From the cow to the carton is a high-tech process. Dairy farming used to be hard labour as cows were all milked by hand. These days, technology streamlines the process to make it very efficient. Suction cups are secured to the cows’ teats.

The milk goes through a series of stainless steel pipes to large refrigerated vats and is stored at 4°C. Within 48 hours, sterile refrigerated tankers take it to the milk factory, where it's pasteurised and homogenised at the same time.


This is the name given to the process whereby milk is partially sterilised resulting in extended shelf life. Milk is heated to 72°C for no less than 15 seconds and cooled immediately, destroying any harmful bacteria and micro-organisms.


In the days of milk bottles and aluminium tops, cream would separate and rise to the top of the bottle. Homogenisation passes the milk under pressure through very fine nozzles, evenly dispersing the fat globules to create a smooth, creamy texture and taste.

The milk is now all set to be transformed into a wide range of dairy products, including cream, yogurt, cheese, ice cream, butter, or other types of milk such as skim, powdered, condensed, evaporated or flavoured milk.

Milk Standardisation

The taste of milk generally depends on the levels of fat and protein in particular products.

Because milk is a natural food that comes straight from the cow, its composition can vary weekly or monthly due to what phase of the lactation cycle the cow is in, what the cow is fed, its breed and what farm it’s from.
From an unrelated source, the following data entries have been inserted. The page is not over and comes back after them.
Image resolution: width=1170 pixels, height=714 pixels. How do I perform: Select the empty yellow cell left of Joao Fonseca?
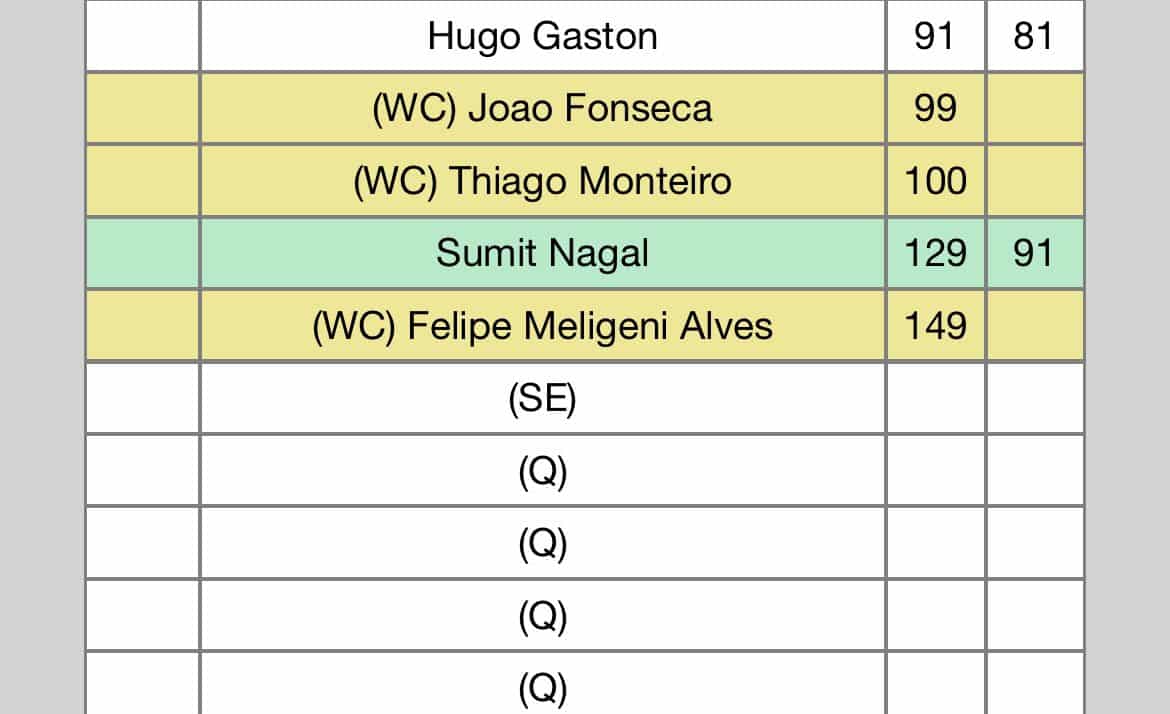tap(143, 108)
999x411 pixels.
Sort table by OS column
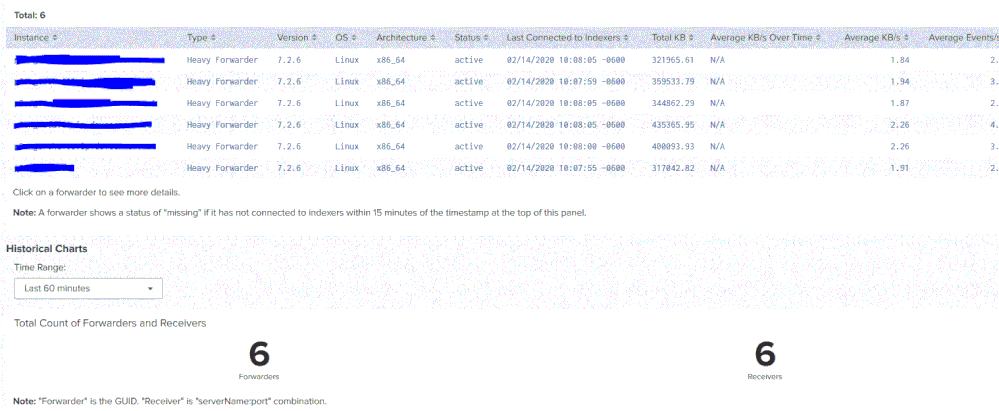click(346, 37)
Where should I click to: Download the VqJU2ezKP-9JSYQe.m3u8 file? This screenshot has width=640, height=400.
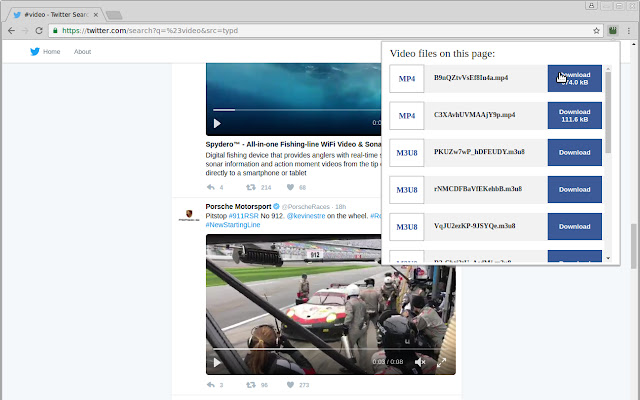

Regional and seasonal factors also contribute to differences in milk composition.

Processors review the composition of milk when it is delivered to them and standardise the components in milk to ensure consumers know they will receive the same consistent, quality product every time they purchase milk, and to ensure every component of milk is used efficiently to maximise the yield and prevent waste.

Today’s farm technology, cattle management and factory methods enable greater control and therefore give more consistency in milk production. Cows on irrigated pastures will produce milk with the most consistent composition. Milk composition can be adjusted using today’s technology.

Special varieties of milk require adjustment to either reduce fat levels or increase nutrient content. The following methods also assist in standardising the milk composition for year-round consistency, although regional differences may still occur.

Centrifugal Separation

Removes some or all of the cream to produce reduced-fat, low-fat or skim milk. Skim milk solids may then be added to retain taste and increase the level of important nutrients such as protein and calcium. These additions make the flavour and mouthfeel of the milk more appealing.


Pumps milk across a membrane under moderate pressure. This process holds back the protein and fat globules, together with a high proportion of the valuable calcium complexes, while allowing some of the water and lactose to pass through. The result is a product rich in protein and calcium with a fat content adjusted to suit the consumer.

Reverse Osmosis

A similar process to ultra-filtration, however the membrane holds back nearly all milk solids and only allows water to pass through. Note that lactose is retained in this process. There is no impact on flavour.

Ultra Osmosis

A hybrid of the previous two processes, it holds back milk solids but allows water and salt to pass through.

Spray Drying

Removes the remaining water from milk to create powdered milk products. The high nutritional value of the milk product is unimpaired.

Permeate:everything you need to know

Most dairy manufacturers standardise the fat and some may standardise protein levels of the milk collected to meet consumer expectations for a consistent product all year-round.

One process some manufacturers use to produce a variety of dairy products is ultra-filtration. In this process milk is put through a very fine filter to separate the lactose, minerals and vitamins from the water and protein. The milk-sugar (lactose), vitamins and minerals that filter through are given the term ‘permeate’ and are a valuable part of fresh milk.

Permeate is a technical term which applies to all membrane filtration processes used across food production and other industries. For example, when producing apple juice the fruit is put through a similar filtration process where permeate is the clear juice we end up buying and consuming.

The ultra-filtration process is one way to standardise the protein to a constant value throughout the year. Some other ways include adding or removing fat. Government regulations ensure that milk products conform to food standards for quality, consistency and food safety.

The composition of milk is governed by the Food Standards Australia New Zealand Food Standards Code. These standards are consistent with international standards – milk consumed in nearly all developed countries will have very similar standards. The Code allows manufacturers to add or withdraw milk components to standardise the composition of milk sourced from dairy farms, as required, to produce nutritionally consistent and safe products. Under the Code, the standard for packaged full-fat milk requires that it contain at least 3.2% of fat and 3.0% of protein.

By and large, consumers want to know that every time they purchase fresh milk it will have a consistent composition and taste and standardising milk gives consumers this consistency.